For frequently used patterns, compile them once:

class DataExtractor
  EMAIL_PATTERN = /\b[A-Za-z0-9._%+-]+@[A-Za-z0-9.-]+\.[A-Z|a-z]{2,}\b/.freeze
  PHONE_PATTERN = /\(\d{3}\)\s*\d{3}-\d{4}/.freeze

  def extract_contact_info(text)
    {
      emails: text.scan(EMAIL_PATTERN),
      phones: text.scan(PHONE_PATTERN)
    }
  end
end

2. Use Named Capture Groups

Named groups make your code more readable and maintainable:

def extract_product_details(text)
  pattern = /Product:\s*(?<name>.*?)\s*Price:\s*\$(?<price>\d+\.?\d*)/

  matches = text.scan(pattern)
  matches.map do |name, price|
    { name: name.strip, price: price.to_f }
  end
end

3. Handle Edge Cases

def safe_regex_extract(text, pattern, default = [])
  return default if text.nil? || text.empty?

  begin
    text.scan(pattern)
  rescue RegexpError => e
    puts "Regex error: #{e.message}"
    default
  end
end

When to Use Regex vs.

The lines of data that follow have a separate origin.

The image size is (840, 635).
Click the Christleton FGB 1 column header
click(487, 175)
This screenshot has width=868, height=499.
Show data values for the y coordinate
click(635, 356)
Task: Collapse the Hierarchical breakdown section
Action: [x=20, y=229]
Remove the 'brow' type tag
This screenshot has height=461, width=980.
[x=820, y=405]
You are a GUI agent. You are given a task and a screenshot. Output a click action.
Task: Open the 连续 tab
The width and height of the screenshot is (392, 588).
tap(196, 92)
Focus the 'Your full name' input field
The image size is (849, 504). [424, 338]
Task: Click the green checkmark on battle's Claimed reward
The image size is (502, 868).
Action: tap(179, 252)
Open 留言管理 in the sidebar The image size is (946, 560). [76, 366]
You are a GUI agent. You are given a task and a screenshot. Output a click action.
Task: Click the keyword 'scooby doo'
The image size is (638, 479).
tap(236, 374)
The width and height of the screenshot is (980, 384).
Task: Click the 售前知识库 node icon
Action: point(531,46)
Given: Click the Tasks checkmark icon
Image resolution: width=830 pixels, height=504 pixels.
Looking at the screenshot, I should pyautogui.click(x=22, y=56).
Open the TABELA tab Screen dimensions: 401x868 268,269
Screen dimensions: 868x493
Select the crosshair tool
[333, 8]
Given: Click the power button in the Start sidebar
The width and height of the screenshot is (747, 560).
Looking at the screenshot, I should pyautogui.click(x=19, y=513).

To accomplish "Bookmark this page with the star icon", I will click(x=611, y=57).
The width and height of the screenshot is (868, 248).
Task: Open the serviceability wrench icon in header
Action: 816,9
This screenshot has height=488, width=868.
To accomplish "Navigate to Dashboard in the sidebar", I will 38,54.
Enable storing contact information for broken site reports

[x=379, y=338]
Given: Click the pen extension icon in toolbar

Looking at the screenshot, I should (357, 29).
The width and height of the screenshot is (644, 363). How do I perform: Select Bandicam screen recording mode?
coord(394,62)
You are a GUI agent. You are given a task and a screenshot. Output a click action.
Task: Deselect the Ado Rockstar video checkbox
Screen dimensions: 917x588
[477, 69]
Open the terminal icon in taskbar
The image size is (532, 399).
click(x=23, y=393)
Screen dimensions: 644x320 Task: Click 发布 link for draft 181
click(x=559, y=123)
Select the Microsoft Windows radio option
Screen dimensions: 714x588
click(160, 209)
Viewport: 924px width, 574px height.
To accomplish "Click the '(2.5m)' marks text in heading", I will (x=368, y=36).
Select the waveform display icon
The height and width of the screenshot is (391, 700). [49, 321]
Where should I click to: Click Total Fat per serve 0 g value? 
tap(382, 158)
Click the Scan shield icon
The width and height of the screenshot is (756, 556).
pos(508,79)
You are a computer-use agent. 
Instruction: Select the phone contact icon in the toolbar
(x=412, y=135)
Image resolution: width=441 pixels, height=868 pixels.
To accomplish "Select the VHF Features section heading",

HTML Parsers

While regex is powerful, it's important to understand when to use it versus dedicated HTML parsers:

Use Regex when: - Extracting data from plain text or JavaScript - Working with non-HTML content - Extracting specific patterns (emails, phones, URLs) - Processing large amounts of text efficiently

Use HTML parsers (like Nokogiri) when: - Working with structured HTML - Need to traverse DOM elements - Extracting data based on HTML structure - Handling complex authentication flows where DOM interaction is required

Error Handling and Validation

Always implement proper error handling when using regex for web scraping:

def robust_data_extraction(html_content)
  results = {
    emails: [],
    phones: [],
    urls: [],
    errors: []
  }

  begin
    results[:emails] = extract_emails(html_content)
  rescue => e
    results[:errors] << "Email extraction failed: #{e.message}"
  end

  begin
    results[:phones] = extract_phone_numbers(html_content)
  rescue => e
    results[:errors] << "Phone extraction failed: #{e.message}"
  end

  begin
    results[:urls] = extract_urls(html_content)
  rescue => e
    results[:errors] << "URL extraction failed: #{e.message}"
  end

  results
end

Performance Optimization

For large-scale scraping operations, consider these optimizations:

# Use StringScanner for efficient pattern matching
require 'strscan'

def efficient_pattern_extraction(text, patterns)
  scanner = StringScanner.new(text)
  results = Hash.new { |h, k| h[k] = [] }

  until scanner.eos?
    patterns.each do |name, pattern|
      if match = scanner.scan(pattern)
        results[name] << match
        break
      end
    end
    scanner.getch unless scanner.eos?
  end

  results
end

Conclusion

Regular expressions are invaluable tools for Ruby web scraping, especially when dealing with unstructured text data, JavaScript variables, or specific pattern extraction. While they shouldn't replace proper HTML parsers for structured content, they excel at extracting emails, phone numbers, prices, and other formatted data.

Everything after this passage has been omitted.